Implement a hash-based indexing option for attributes #82

Open
opened 2020-08-06 16:54:36 +00:00 by gburd · 0 comments
gburd commented 2020-08-06 16:54:36 +00:00 (Migrated from github.com)

Our schema language supports :index true, which we interpret as a SQL index on vaet.

For strings, that's inefficient: firstly we get duplication of string content, which is space-expensive, but we're also comparing strings rather than primitive values.

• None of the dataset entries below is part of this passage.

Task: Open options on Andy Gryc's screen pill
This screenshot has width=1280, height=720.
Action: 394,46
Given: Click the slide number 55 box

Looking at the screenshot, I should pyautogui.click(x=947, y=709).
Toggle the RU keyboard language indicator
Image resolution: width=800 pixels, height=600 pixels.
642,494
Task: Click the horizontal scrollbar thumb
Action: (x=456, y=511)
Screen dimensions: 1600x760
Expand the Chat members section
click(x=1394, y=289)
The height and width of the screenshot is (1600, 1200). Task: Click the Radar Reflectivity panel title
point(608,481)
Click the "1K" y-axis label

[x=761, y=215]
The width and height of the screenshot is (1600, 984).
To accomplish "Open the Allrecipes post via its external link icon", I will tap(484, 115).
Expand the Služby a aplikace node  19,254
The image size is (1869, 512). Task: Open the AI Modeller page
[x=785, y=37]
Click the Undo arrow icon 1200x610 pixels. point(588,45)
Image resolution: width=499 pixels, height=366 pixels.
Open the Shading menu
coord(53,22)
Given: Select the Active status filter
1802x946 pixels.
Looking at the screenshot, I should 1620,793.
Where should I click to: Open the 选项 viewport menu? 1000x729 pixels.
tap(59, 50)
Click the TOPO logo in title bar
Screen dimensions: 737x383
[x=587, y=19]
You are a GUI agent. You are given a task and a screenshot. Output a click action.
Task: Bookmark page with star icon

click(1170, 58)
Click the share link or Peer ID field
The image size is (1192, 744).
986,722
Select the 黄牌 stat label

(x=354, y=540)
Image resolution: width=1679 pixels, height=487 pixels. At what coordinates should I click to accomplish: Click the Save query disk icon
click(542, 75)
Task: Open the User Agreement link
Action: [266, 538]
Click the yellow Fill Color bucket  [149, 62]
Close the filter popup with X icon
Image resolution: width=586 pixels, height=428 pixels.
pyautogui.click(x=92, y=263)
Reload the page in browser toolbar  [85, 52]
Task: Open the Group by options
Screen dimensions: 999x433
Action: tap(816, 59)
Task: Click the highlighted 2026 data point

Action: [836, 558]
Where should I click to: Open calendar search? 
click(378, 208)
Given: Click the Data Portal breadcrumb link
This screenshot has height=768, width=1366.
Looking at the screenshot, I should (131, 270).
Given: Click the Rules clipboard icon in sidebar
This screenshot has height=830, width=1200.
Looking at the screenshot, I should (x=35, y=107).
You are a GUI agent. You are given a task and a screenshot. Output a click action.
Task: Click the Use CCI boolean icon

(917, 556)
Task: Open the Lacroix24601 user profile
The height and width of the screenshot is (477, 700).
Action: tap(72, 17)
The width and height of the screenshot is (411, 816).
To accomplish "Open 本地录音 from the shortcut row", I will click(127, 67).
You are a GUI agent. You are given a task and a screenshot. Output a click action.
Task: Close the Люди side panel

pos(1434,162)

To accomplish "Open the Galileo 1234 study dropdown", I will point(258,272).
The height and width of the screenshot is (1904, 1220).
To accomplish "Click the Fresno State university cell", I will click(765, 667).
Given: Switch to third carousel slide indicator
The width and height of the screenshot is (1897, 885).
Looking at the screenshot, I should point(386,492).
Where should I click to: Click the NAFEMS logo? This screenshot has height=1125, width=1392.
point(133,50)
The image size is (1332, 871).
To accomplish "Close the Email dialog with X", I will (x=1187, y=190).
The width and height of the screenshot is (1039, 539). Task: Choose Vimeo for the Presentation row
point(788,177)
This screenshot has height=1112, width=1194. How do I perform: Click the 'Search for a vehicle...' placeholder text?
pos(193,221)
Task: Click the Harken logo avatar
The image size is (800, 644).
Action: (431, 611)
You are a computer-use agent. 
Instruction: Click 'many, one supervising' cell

Bug 889561 removed the URL unique index in Places, replacing it with a url_hash column that's queried first. The hash is computed by mfbt's AddToHash, which goes a lil' something like this:

    if (mode.IsEmpty()) {
      // URI-like strings (having a prefix before a colon), are handled specially,
      // as a 48 bit hash, where first 16 bits are the prefix hash, while the
      // other 32 are the string hash.
      // The 16 bits have been decided based on the fact hashing all of the IANA
      // known schemes, plus "places", does not generate collisions.
      nsAString::const_iterator start, tip, end;
      str.BeginReading(tip);
      start = tip;
      str.EndReading(end);
      if (FindInReadable(NS_LITERAL_STRING(":"), tip, end)) {
        const nsDependentSubstring& prefix = Substring(start, tip);
        uint64_t prefixHash = static_cast<uint64_t>(HashString(prefix) & 0x0000FFFF);
        // The second half of the url is more likely to be unique, so we add it.
        uint32_t srcHash = HashString(str);
        uint64_t hash = (prefixHash << 32) + srcHash;
        result->SetAsInt64(hash);
      } else {
        uint32_t hash = HashString(str);
        result->SetAsInt64(hash);
      }
    } else if (mode.Equals(NS_LITERAL_CSTRING("prefix_lo"))) {
      // Keep only 16 bits.
      uint64_t hash = static_cast<uint64_t>(HashString(str) & 0x0000FFFF) << 32;
      result->SetAsInt64(hash);
    } else if (mode.Equals(NS_LITERAL_CSTRING("prefix_hi"))) {
      // Keep only 16 bits.
      uint64_t hash = static_cast<uint64_t>(HashString(str) & 0x0000FFFF) << 32;
      // Make this a prefix upper bound by filling the lowest 32 bits.
      hash +=  0xFFFFFFFF;
      result->SetAsInt64(hash);
    } else {
      return NS_ERROR_FAILURE;
    }

Because we can find ea->v from datoms, we can support indexed lookup from v->eat by defining a separate materialized view, heat (direct index, but collision avoidance needed) or hi (relying on an easy indexed join against datoms), for values that are indexed only for direct lookup and not for range queries.

This is also particularly useful for fulltext_values: the FTS virtual table requires a table scan to look up exact values, which makes insertion slow.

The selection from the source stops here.